障害がある俳優の活動を支えるための手引をつくった筑波大出身で脚本家・演出家の藤井清美さん(右)と同大の大村美保助教=2025年4月9日午前10時40分、東京都文京区、島崎周撮影

 障害のある人たちが、その人らしく生きることができる社会へ――。そのために必要なしくみや考え方を研究し、発信している研究室が筑波大にある。3月には研究室の一部のメンバーらが、障害がある役を実際に障害がある俳優が演じる「当事者キャスティング」で、俳優とスタッフ側双方が気をつけるべき点をまとめた手引を完成させ、反響を呼んでいる。

 筑波大人間系の大村美保助教(51)の研究室で大切にしているのは、障害者が抱える障壁や困難を知るため、なるべく現場に赴くこと、そして問題の背景や解決への道筋をなるべくわかりやすく伝えるということだ。社会福祉法人や自治体などを訪れ、これまでに障害福祉の現場の魅力を伝える動画の制作や、障害者にとってやさしいまちづくりをするための交通マップの作成などをしてきたという。そんな中で今回取り組んだのが、当事者キャスティングについての手引の作成だった。

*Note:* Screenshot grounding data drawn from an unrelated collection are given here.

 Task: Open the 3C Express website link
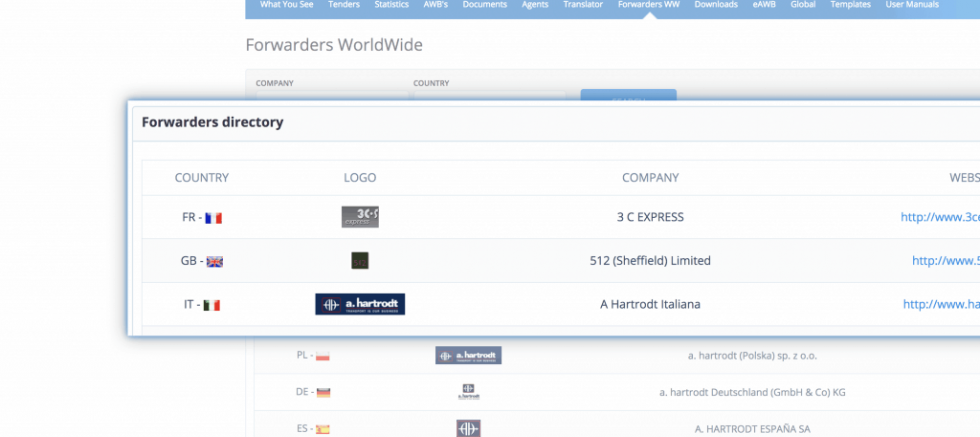click(x=939, y=217)
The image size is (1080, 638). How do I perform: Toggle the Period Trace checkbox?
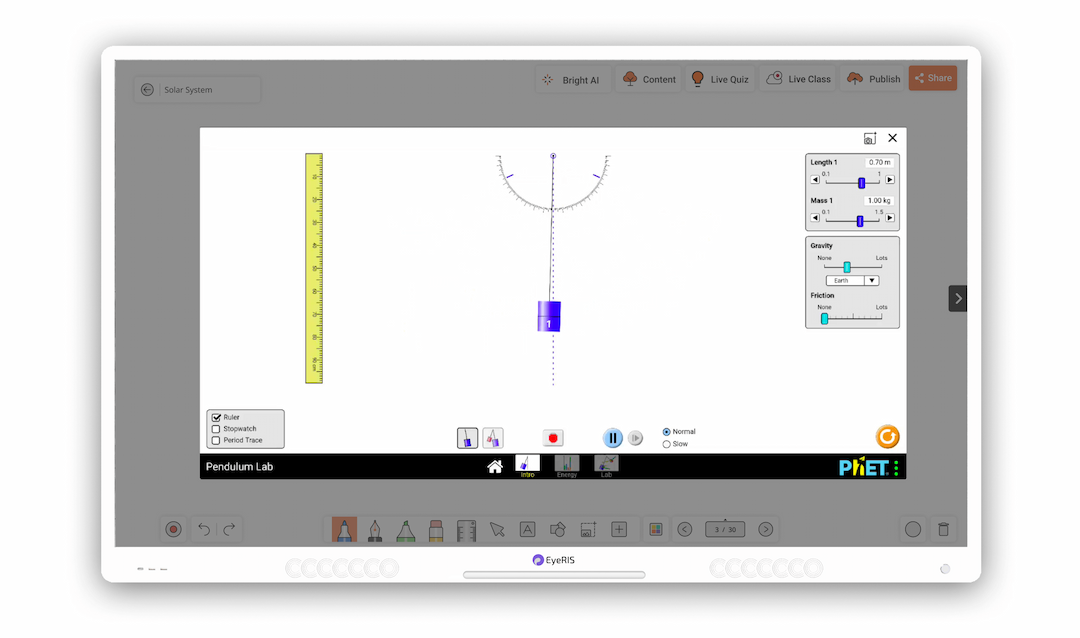[x=217, y=439]
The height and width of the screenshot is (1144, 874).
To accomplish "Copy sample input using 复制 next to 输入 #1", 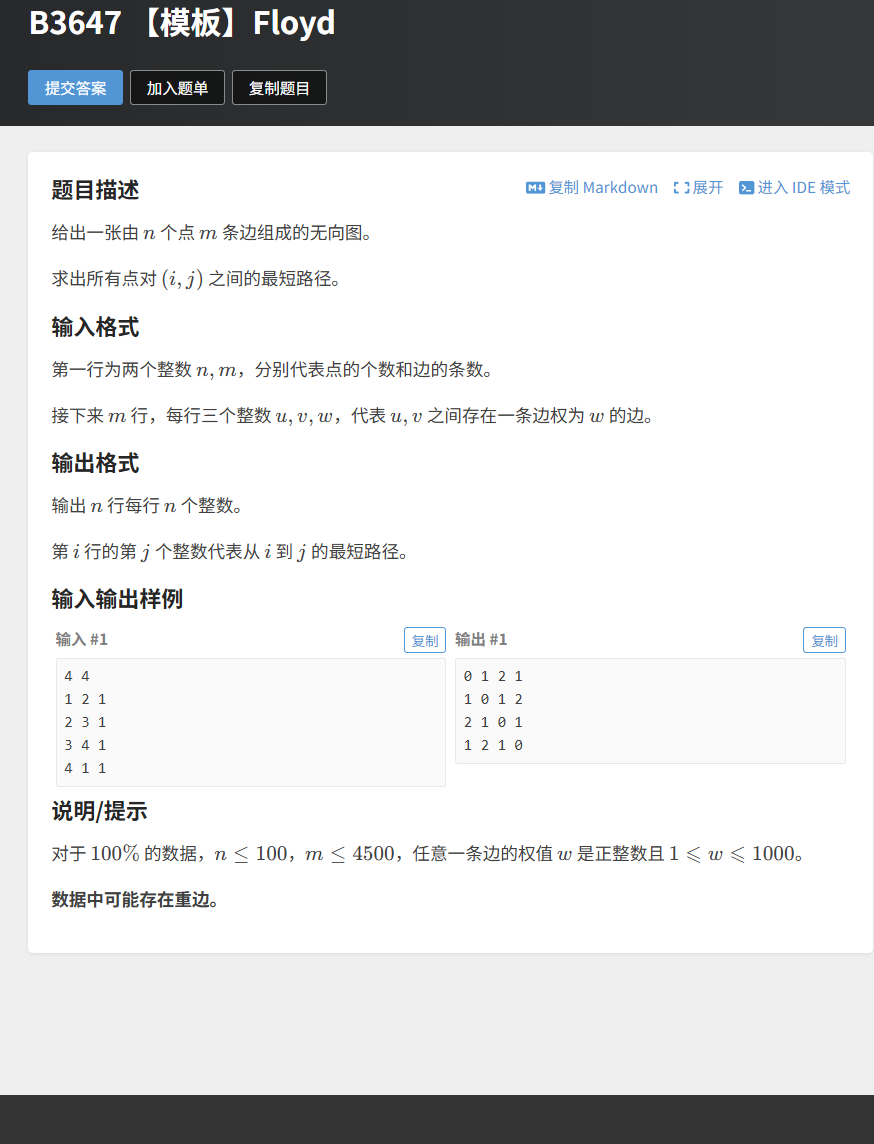I will tap(424, 640).
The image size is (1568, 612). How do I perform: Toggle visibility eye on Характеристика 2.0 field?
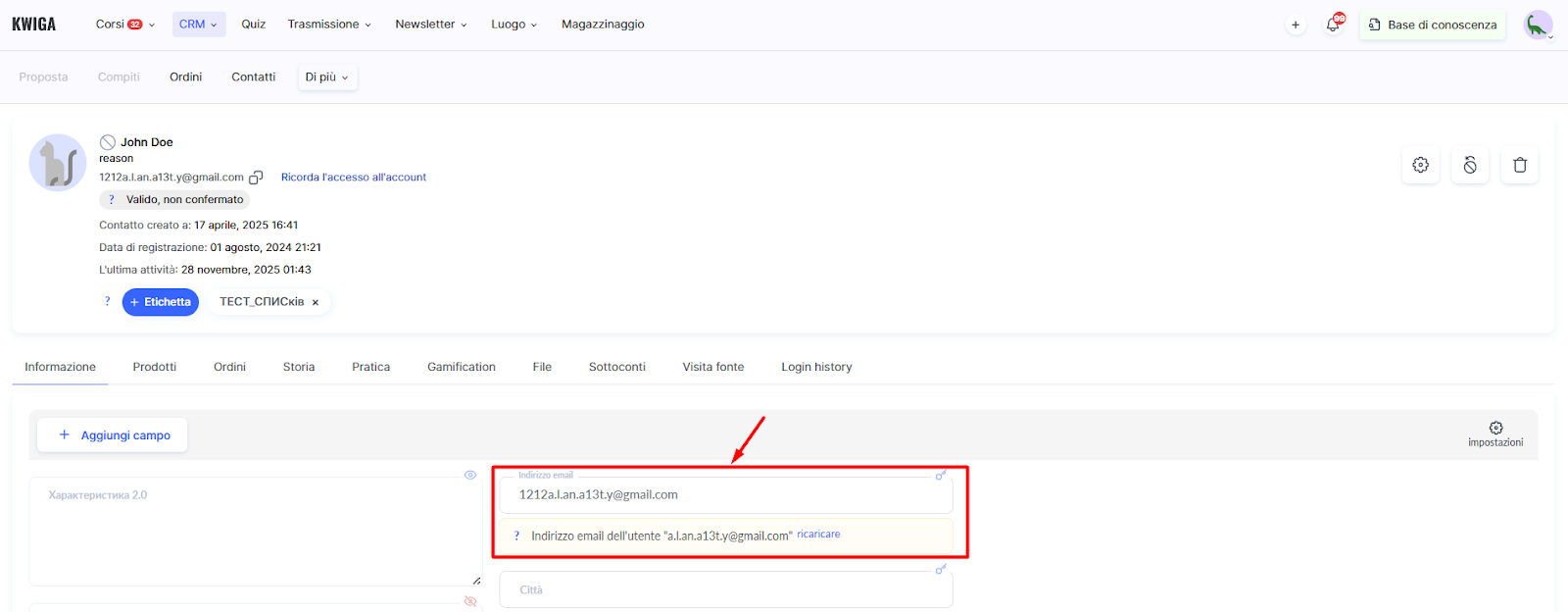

 きっかけは、同大出身で脚本家・演出家の藤井清美さん(53)から昨年、連絡を受けたこと。藤井さんはここ数年、障害者に演技指導をする機会が増え、障害と業界特有の特性が合っていないように感じたという。現場では作品ごとにスタッフが変わったり、集合場所や時間も毎回異なったりすることが多く、障害者にとっては慣れるのが難しい。オーディションや撮影の前に、俳優側とスタッフ側がそれぞれの事情を共有できるしくみが必要だと考え、手引の作成を提案した。